HACKENSACK — On the corner of Main and East Passaic streets on Saturday afternoon, chiseled singing men in leather, feathers and chaps tossed red and blue glitter over hundreds of bouncing, bundled-up spectators.

The chilly stalwarts had toughed out 40-degree weather and a palpable drizzle for the main attraction of the 10th annual Hackensack street fair: the Village People.

The Village People perform at the Hackensack street festival on Saturday, Oct. 3, 2015.

JENNIFER BROWN/SPECIAL TO THE RECORD Bora Bibe, from the entertainment company Life O’ the Party, fights the balloons at their booth at the 10th annual Hackensack Street Festival on Oct. 3, 2015.

City resident Jayantha Fernando, her black knit hoodie pulled over her head, just could not stop dancing. “Good group, good group!” she shouted over a disco medley as she swung her arms and shook her hips.

Her Go Fast cap-wearing partner, Stuart Heller, also of Hackensack, said the two had been fans since the ’70s, and they had luckily enough seen them a few times over the past few years. “They’re a fun band. They bring back a lot of memories.”

Typically, 20,000 people attend the fair, which organizers — the Upper Main Street Alliance — hoped this year would celebrate the ongoing revitalization project in downtown Hackensack. But despite the relatively small turnout, the energy was high among arm-waving attendees, wrapped up in coats and scarves, and the sleeveless performers.

Ever recognizable and beloved worldwide, the ’70s-era disco group has traveled more than 100,000 miles this year while on international tour, and the current lineup features members new and old, like Alex Briley — the Navy recruit — and Englewood’s own Ray Simpson.

As the group warmed up in a child-care room on the second floor of Hackensack’s YMCA, Simpson said in an interview he’s grown used to grandmothers throwing bras at them and being recognized in public.

But it was good to be back in his own back yard, he said. Over the years, he has regularly bought his own police officer uniform at Some’s Uniforms on Main Street.

“Jerry Some always told me when I went on stage, ‘You’re wearing my clothes, so it’s like I’m going on stage!’” Simpson said, referring to the store’s late owner, whose family has continued the business.

As the nearly one-hour performance went on, the group’s antics drew laughter and applause: from cowboy Jim Newman’s one-handed push-ups, to headdress-wearing Raymond Rodriguez’s double pirouettes, to the group’s gyrations and synchronized flag twirling.

“We might be few, but we are mighty!” Simpson cried out, urging those in the crowd to raise their voices.

Another New Jerseyan, group member Eric Anzalone — the motorcyclist — braved the cold in a sleeveless, studded vest. “Nothing says Hackensack like a man in leather!” he quipped.

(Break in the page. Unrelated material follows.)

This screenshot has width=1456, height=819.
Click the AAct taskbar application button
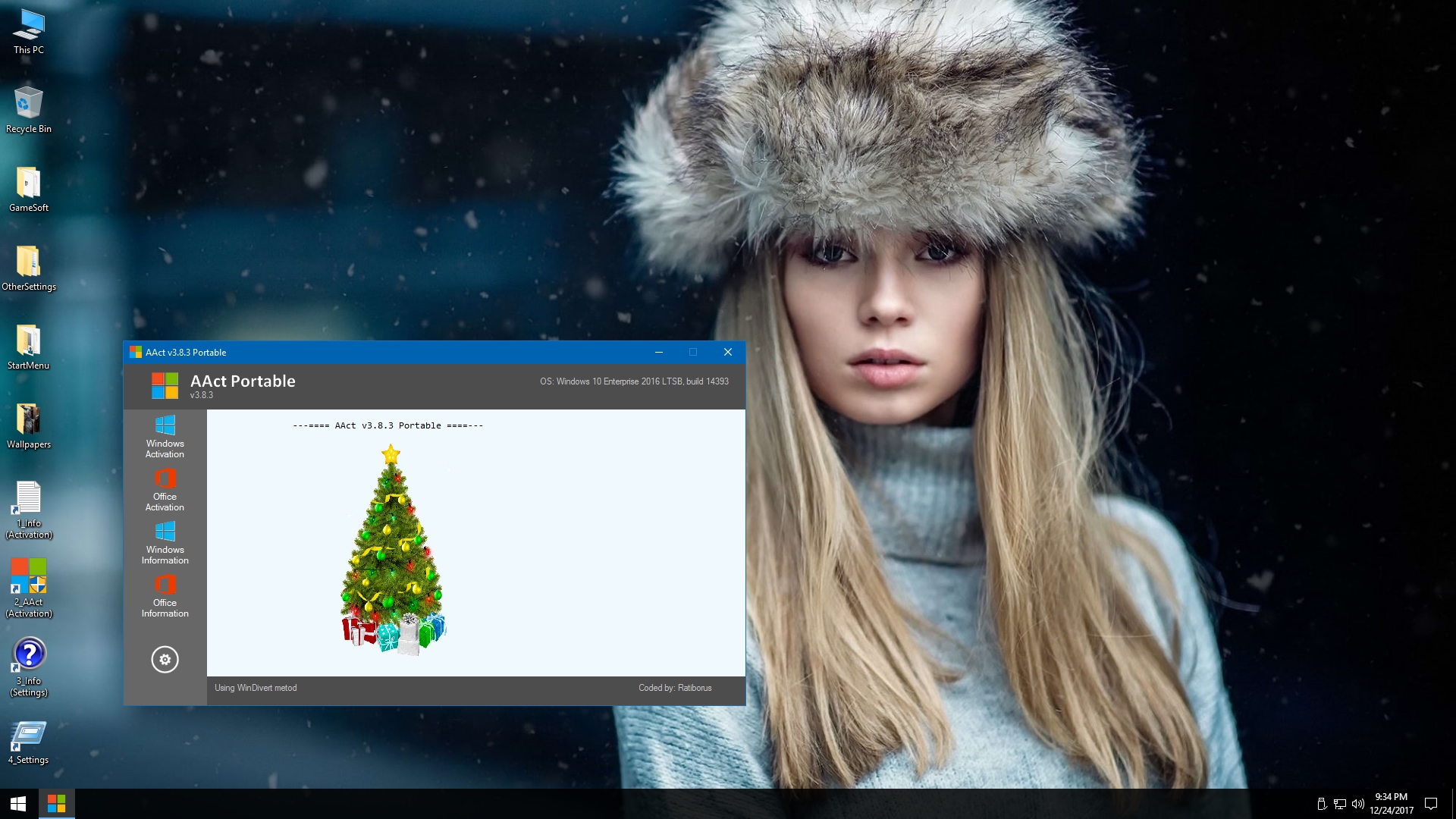tap(56, 803)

The group also tried out newer pieces, like the anthemic, techno-infused “Let’s Go Back to the Dance Floor,” which fused a modern dance beat with the group’s classic strong vocals.

But it was of course the group’s biggest hits, like “YMCA,” “Macho Man” and “In the Navy” that got those in the crowd singing along and waving their smartphones.

“I was a kid in the ’70s, and in my household, we’re Hispanic, so we used to do disco, salsa, all the dances,” said Christina Fanego of Little Ferry.

Worries about an impending storm led her to cancel her family’s camping trip this weekend — and she was pleased to get a chance to see the Village People.

Fifteen year-old Anya Dwelle of Bogota was also happy — mostly to catch a glimpse of her famous uncle, Simpson.

Her mother, Veronica, who grasped a cup of coffee to warm herself up, said they go to all their shows.

“Everyone loves them, the young, the old, everyone!” she exclaimed.